Porém ao logar com um usuario que não tem a role ADMIN, e tento acessar o endpoint /teste ele deixa acessar, fica liberado para todas as Roles. O correto não seria somente quem tem a Role ADMIN poder acessar este endpoint?

por Rodrigo da Silva Ferreira Caneppele
| 4880.8k xp | 8502 posts
Instrutor Instrutor

Você também precisa criar a tabela de roles no banco de dados e preencher.

create table roles(
    role_id bigint not null auto_increment,
    name varchar(100) not null,
    
    primary key(role_id)
);

insert into roles(role_id, name) values(1, 'ROLE_ADMIN');
insert into roles(role_id, name) values(2, 'ROLE_USER');

E precisa popular a tabela de join, que no seu caso é users_roles com os ids dos usuarios e seus respectivos roles.

Exemplo:

insert into users_roles(user_id, role_id) values(1, 1);
insert into users_roles(user_id, role_id) values(2, 2);

No exemplo anterior, o usuário de id 1 vai ter a role ADMIN e o usuário de id 2 terá a role USER.

por Marcos Vieira Matias
| 152.2k xp | 98 posts

As tabelas ja estavam criadas no banco com as roles selecionadas para cada usuario, a unica diferença foi que no nome da role não havia salvo com o prefixo 'ROLE_' antes, vou tentar ajustar isso no banco e ver se vai dar certo. Pois vi em uma documentação que a partir da versão 6 do spring não seria necessário passar o prefixo "ROLE_'" ele ja entenderia isso.

por Marcos Vieira Matias
| 152.2k xp | 98 posts

Rodrigo, realizei a alteração no nome das Roles no banco , mas não surtiu efeito. Tentei também no endponit /teste adicionar a anotação @PreAuthorize("hasRole('ROLE_ADMIN')") e desta outra forma @PreAuthorize("hasRole('ADMIN')") mas ele ainda deixa passar todas as roles para este metodo. Não estou conseguindo fazer essa segregação de acesso com as roles.

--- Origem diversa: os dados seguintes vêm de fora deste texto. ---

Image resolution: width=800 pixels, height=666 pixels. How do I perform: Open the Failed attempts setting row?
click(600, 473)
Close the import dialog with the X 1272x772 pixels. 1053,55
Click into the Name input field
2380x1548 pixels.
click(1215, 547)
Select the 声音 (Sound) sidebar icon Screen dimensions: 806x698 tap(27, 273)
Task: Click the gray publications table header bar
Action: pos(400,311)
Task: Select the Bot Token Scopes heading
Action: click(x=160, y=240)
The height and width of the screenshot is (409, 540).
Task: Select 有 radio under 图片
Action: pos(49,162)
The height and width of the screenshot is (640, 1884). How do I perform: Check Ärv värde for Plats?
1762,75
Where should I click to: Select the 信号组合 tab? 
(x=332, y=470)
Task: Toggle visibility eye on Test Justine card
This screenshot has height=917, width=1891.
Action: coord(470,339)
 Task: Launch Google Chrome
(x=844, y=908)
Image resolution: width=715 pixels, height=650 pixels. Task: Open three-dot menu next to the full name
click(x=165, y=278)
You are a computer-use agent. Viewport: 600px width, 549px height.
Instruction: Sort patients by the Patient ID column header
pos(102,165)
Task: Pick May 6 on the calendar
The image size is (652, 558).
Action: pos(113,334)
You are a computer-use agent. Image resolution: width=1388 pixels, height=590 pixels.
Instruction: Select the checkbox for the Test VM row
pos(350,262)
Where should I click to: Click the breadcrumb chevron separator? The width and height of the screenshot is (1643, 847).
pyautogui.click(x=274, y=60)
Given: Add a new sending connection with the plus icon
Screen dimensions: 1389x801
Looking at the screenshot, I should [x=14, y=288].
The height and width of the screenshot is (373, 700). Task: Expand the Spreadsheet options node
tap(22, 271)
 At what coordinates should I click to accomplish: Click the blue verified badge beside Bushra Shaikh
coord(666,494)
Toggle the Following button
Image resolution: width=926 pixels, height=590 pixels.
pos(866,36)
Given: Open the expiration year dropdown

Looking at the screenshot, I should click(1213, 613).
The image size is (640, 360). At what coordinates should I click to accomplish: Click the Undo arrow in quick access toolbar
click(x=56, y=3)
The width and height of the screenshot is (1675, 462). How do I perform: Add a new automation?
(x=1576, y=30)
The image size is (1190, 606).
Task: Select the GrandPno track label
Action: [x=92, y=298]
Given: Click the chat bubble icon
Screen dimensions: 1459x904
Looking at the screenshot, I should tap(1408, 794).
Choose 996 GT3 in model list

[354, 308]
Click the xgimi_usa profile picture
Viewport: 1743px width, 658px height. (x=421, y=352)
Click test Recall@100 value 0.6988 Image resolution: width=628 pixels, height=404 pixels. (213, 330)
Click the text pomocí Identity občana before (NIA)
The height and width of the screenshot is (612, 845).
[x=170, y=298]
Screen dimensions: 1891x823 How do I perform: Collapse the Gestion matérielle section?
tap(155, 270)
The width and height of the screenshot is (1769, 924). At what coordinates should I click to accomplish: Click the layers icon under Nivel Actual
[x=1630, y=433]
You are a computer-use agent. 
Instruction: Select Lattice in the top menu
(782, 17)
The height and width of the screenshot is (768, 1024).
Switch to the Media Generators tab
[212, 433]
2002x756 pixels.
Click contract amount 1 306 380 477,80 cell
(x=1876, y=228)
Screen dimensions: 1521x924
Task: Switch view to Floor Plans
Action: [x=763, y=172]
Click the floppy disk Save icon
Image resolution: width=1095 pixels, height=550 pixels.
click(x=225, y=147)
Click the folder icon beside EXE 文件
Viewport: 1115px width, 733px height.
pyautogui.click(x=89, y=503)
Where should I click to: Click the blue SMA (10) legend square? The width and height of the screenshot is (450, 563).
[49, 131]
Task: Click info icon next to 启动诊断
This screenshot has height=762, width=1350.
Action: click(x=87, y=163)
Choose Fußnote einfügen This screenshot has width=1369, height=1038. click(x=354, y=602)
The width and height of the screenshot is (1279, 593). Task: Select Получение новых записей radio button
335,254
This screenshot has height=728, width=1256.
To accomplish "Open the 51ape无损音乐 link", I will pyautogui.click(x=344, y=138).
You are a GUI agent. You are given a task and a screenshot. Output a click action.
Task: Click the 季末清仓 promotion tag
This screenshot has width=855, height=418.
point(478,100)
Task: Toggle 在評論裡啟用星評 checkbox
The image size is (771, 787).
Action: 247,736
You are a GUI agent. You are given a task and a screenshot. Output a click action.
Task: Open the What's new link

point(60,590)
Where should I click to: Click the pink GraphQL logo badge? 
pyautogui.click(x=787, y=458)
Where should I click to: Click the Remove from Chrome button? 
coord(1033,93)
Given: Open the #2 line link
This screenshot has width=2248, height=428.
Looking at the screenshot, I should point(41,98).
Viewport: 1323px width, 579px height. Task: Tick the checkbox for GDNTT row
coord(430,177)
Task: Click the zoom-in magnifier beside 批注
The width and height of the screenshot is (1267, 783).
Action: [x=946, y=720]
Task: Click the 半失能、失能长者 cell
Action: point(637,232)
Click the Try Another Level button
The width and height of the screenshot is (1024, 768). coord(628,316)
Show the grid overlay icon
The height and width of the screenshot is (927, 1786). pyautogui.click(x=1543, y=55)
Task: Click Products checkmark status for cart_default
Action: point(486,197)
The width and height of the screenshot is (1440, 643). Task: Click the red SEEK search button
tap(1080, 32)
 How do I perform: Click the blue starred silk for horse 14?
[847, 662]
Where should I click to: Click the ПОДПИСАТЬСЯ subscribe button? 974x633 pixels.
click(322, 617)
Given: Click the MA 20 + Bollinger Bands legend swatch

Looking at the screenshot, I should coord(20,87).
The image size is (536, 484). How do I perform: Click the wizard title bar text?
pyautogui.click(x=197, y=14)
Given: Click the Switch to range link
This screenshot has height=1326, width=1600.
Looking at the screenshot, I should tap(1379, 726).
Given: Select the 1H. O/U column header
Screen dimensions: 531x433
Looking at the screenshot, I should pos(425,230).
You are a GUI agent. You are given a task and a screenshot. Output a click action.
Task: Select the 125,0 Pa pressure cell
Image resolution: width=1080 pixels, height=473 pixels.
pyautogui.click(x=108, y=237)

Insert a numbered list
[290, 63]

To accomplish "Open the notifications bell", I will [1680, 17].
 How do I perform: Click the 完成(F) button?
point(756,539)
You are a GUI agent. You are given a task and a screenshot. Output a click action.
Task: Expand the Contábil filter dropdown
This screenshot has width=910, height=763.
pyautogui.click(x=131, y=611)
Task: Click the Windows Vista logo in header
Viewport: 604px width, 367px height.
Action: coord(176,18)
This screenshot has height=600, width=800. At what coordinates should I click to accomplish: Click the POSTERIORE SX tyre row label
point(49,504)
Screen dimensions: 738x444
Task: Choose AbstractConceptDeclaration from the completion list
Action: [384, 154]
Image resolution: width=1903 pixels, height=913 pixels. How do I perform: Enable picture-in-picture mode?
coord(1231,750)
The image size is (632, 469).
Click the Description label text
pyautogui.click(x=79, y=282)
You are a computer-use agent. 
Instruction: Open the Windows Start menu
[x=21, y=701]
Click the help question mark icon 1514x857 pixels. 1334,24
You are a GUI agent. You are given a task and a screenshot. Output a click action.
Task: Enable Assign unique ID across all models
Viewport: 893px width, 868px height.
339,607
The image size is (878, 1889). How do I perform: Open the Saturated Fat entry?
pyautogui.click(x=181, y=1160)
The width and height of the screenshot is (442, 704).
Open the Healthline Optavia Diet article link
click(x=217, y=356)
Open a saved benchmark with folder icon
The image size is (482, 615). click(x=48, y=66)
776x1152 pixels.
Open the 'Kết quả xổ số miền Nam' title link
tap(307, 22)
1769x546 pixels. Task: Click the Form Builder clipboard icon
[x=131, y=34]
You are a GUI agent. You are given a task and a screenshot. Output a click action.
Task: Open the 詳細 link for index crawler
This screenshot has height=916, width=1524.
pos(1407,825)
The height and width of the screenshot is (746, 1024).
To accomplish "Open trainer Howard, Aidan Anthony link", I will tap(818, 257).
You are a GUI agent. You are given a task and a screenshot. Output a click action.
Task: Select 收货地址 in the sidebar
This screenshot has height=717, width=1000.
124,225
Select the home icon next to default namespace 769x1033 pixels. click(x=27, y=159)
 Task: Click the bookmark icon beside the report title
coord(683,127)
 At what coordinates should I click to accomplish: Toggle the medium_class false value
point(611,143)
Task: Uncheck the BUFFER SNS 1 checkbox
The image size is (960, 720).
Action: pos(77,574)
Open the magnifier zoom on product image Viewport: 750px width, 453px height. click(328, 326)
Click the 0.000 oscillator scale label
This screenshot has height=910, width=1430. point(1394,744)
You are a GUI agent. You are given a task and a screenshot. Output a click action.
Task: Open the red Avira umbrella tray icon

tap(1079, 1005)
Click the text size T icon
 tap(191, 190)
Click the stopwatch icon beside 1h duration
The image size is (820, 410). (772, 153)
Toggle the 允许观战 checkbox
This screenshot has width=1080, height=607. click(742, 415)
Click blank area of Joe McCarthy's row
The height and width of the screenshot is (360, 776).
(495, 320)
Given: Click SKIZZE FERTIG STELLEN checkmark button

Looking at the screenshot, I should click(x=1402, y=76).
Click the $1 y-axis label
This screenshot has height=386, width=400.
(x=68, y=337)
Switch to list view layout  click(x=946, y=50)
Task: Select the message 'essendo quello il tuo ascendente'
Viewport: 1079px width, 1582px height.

por Rodrigo da Silva Ferreira Caneppele
| 4880.8k xp | 8502 posts
Instrutor Instrutor

Consegue compartilhar seu projeto?

por Marcos Vieira Matias
| 152.2k xp | 98 posts

Oi Rodrigo, sim , segue o link do github

https://github.com/marcosMatias/Capture

solução!
por Rodrigo da Silva Ferreira Caneppele
| 4880.8k xp | 8502 posts
Instrutor Instrutor

O problema é que você configurou a url errada:

authorize.requestMatchers(HttpMethod.GET, "/teste").hasRole("ADMIN");

Está configurando /teste, mas no seu controller a url completa é: /helios/v1/teste

por Marcos Vieira Matias
| 152.2k xp | 98 posts

oi Rodrigo, não havia me atentado a isso, realizei um teste agora com a URL completa e o problema foi resolvido. Obrigado!